El proyecto cuenta con el respaldo de la Secretaría de Ciencia, Humanidades, Tecnología e Innovación (SECIHTI), lo que lo convierte en una política de Estado y no en una iniciativa aislada. Además, México se integró formalmente al Scientific Committee on Antarctic Research (SCAR), el principal organismo internacional que coordina la investigación científica en la región polar. Esta incorporación fue posible gracias a una alianza estratégica con el National Antarctic Scientific Center (NASC) de Ucrania, que ha facilitado el acceso de investigadores mexicanos a infraestructura, bases científicas y logística especializada.
El equipo científico de la fase CAMEX-1B está conformado por perfiles de alto nivel que representan a distintas instituciones del país. Lo encabeza el Dr. Pablo Lepe, Director Ejecutivo de la AMEA y de CAMEX, acompañado por el Dr.

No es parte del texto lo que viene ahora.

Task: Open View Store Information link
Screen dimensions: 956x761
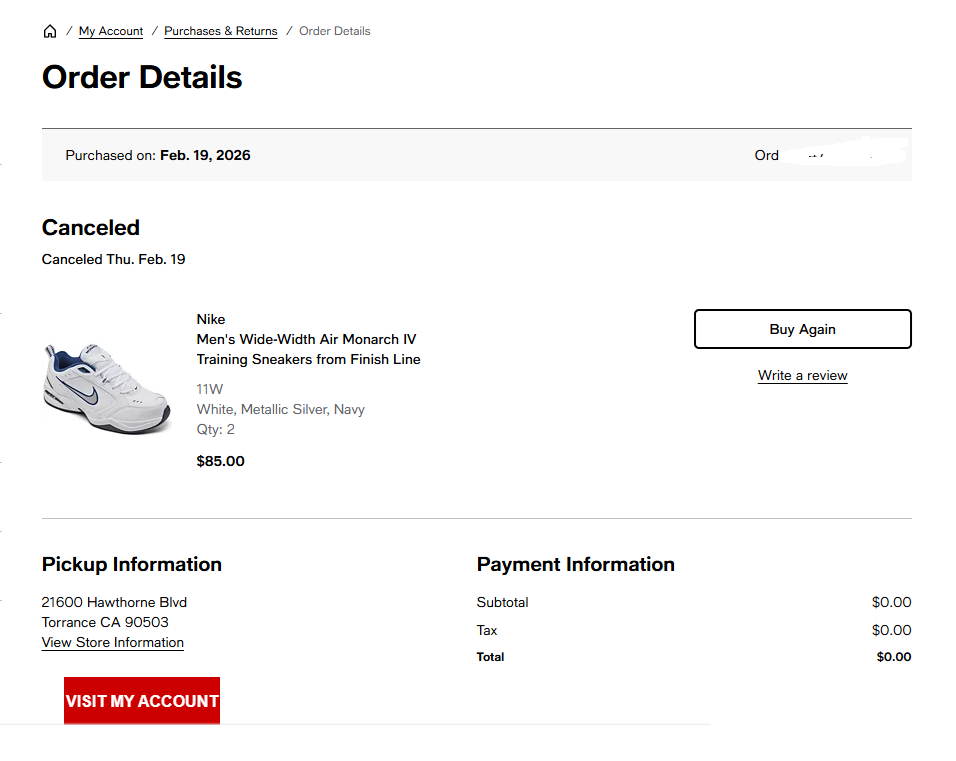Action: point(113,643)
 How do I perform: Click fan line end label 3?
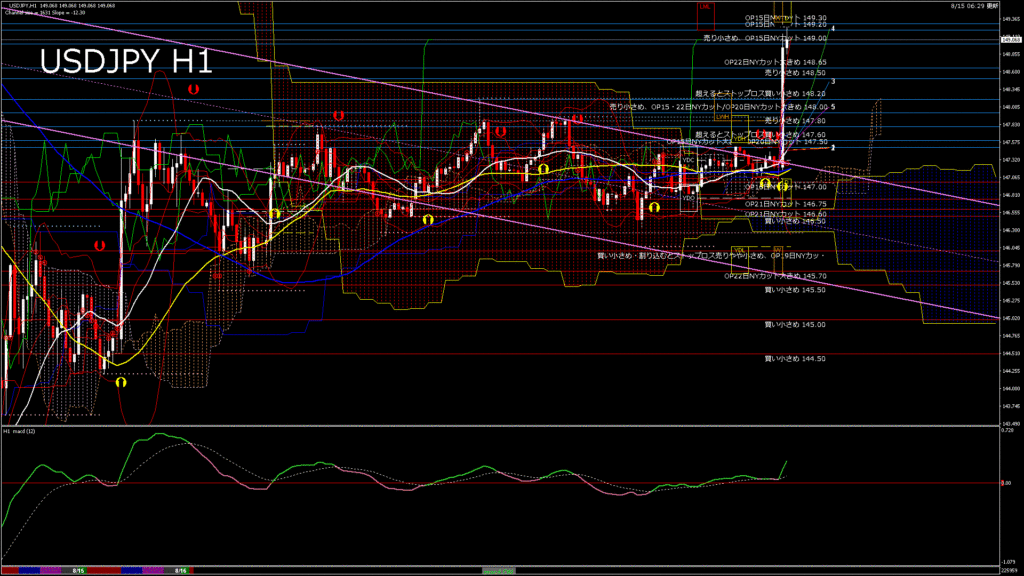click(x=834, y=81)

Alfredo Yáñez, investigador de la UABC; el PhD Martin Valle, estudiante de doctorado del CIATEJ; y la Dra. Patricia Valdespino, investigadora de la UNAM. Este grupo multidisciplinario será responsable de ejecutar los protocolos de muestreo, análisis y documentación científica en campo, así como de articular los resultados con redes académicas nacionales e internacionales.
Desde el ámbito científico y tecnológico, instituciones mexicanas como el CIATEJ aportan capacidades clave en biotecnología, nanotecnología y materiales avanzados para el análisis de muestras recolectadas en la Antártida. Estas áreas permitirán estudiar microorganismos extremófilos, nuevos compuestos bioactivos y procesos físicos que solo pueden observarse en ambientes polares, abriendo oportunidades de innovación con aplicaciones en salud, energía y sostenibilidad.

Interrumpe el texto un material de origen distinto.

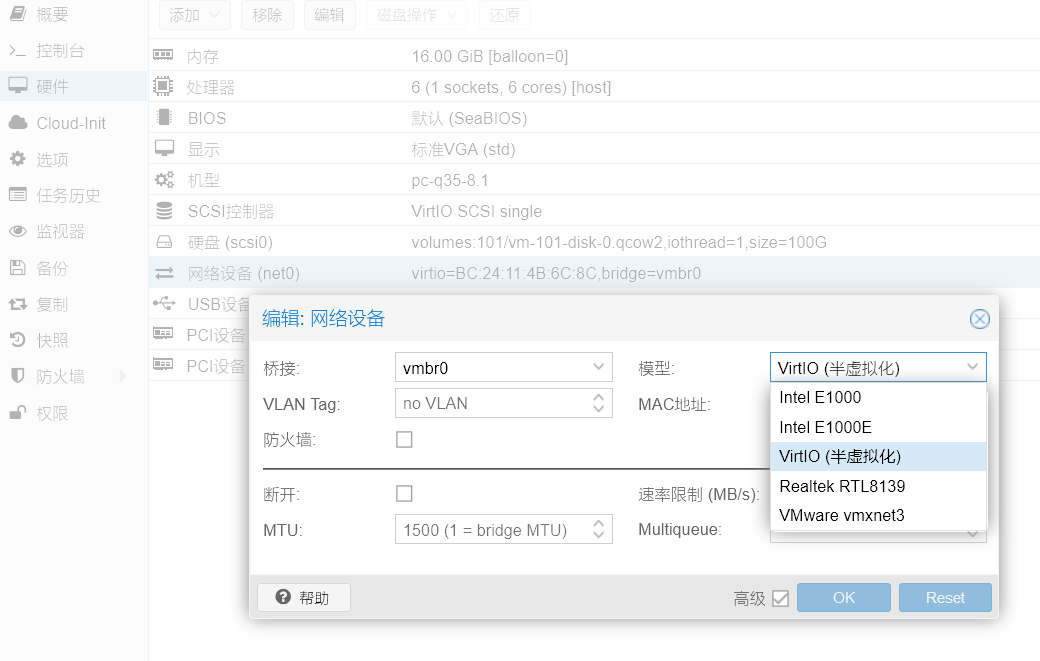
Task: Toggle the 高级 advanced checkbox
Action: pos(781,598)
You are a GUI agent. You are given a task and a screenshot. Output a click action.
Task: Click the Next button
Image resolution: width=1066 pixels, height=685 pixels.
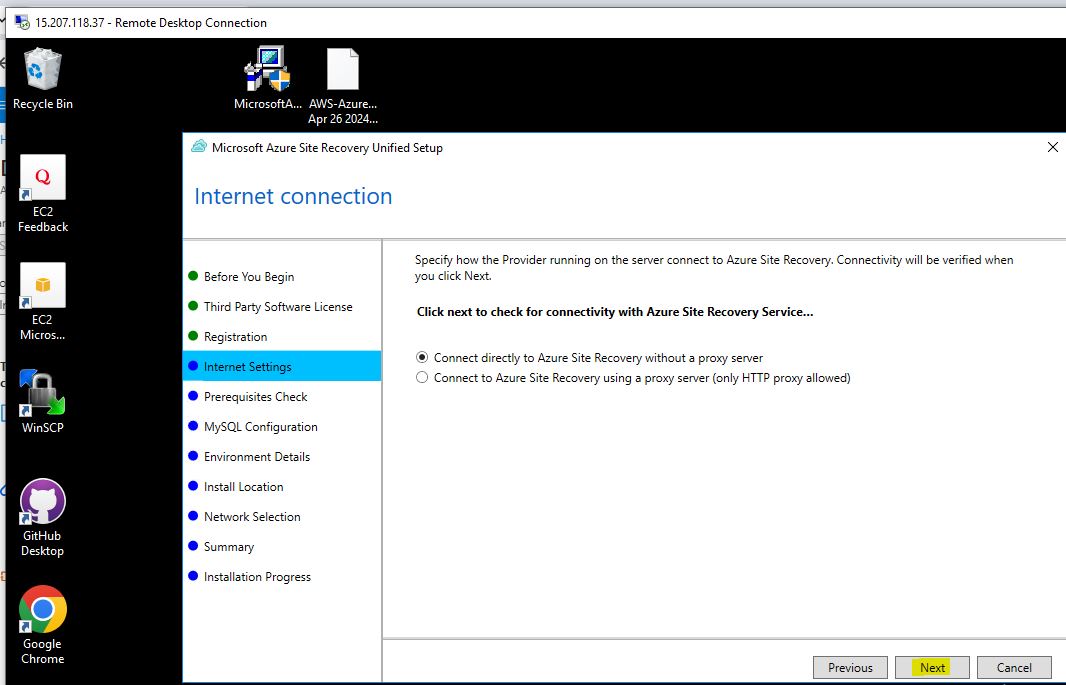[x=932, y=668]
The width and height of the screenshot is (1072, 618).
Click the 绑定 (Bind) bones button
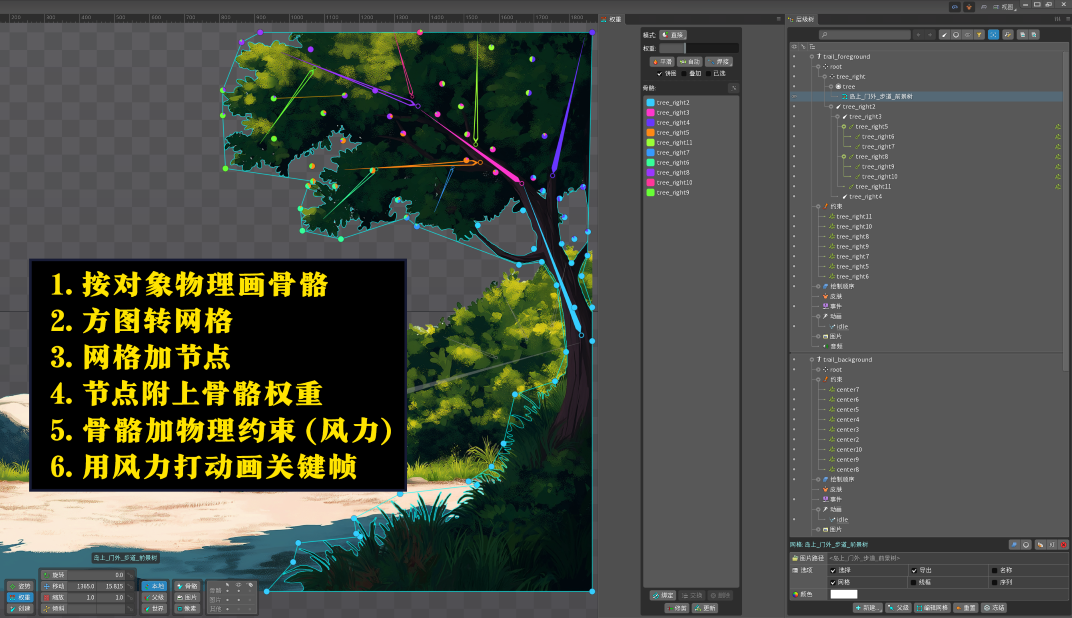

Un elemento distintivo de CAMEX-1 es su articulación con el sector productivo nacional. Empresas y pymes como LJA.MX, BIOCORP y NanoHumans participan en el ecosistema de innovación del proyecto, aportando insumos tecnológicos y visión aplicada para transformar los hallazgos científicos en soluciones concretas. Esta colaboración entre ciencia e industria fortalece la competitividad de México y asegura que la investigación polar tenga un impacto económico y social tangible.

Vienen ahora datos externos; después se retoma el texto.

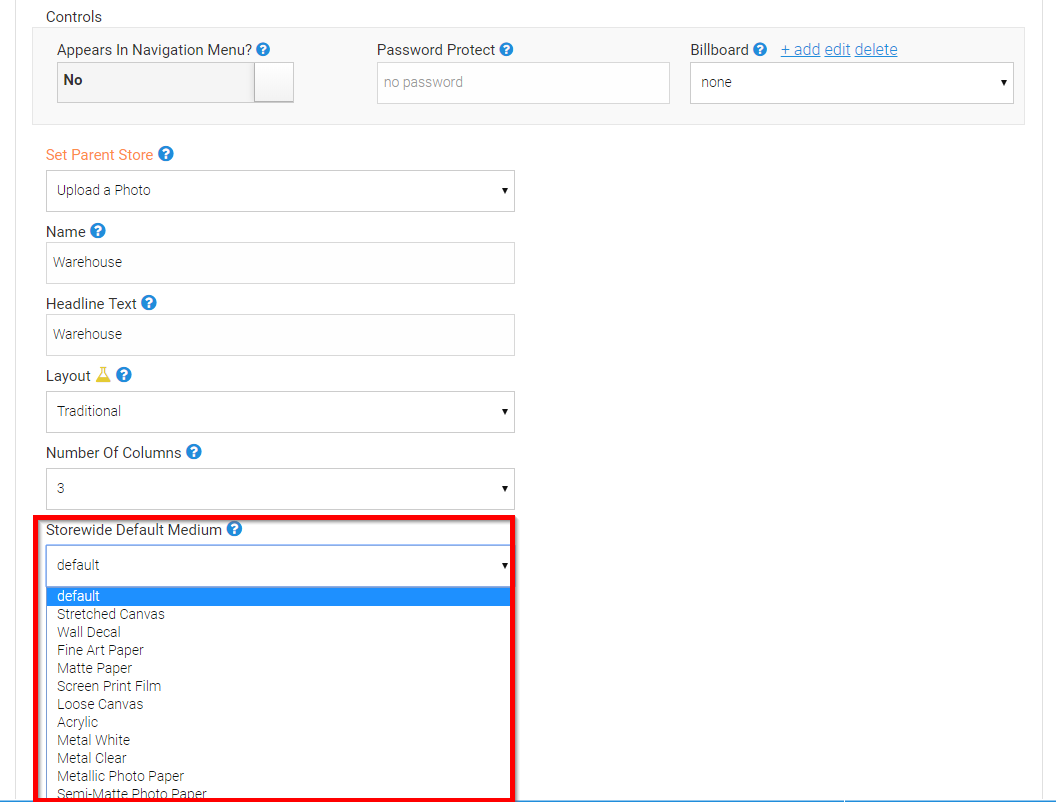Click the delete link for Billboard
The image size is (1056, 802).
(876, 49)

Más allá de una expedición puntual, CAMEX-1 marca el inicio de un programa científico nacional de largo plazo en la Antártida. El objetivo es construir capacidades soberanas que permitan a futuras generaciones de científicos mexicanos liderar investigaciones sobre cambio climático, océanos y biodiversidad polar, y participar activamente en las grandes decisiones científicas del planeta. Invertir hoy en la Antártida es una apuesta estratégica por el futuro ambiental, científico y geopolítico de México.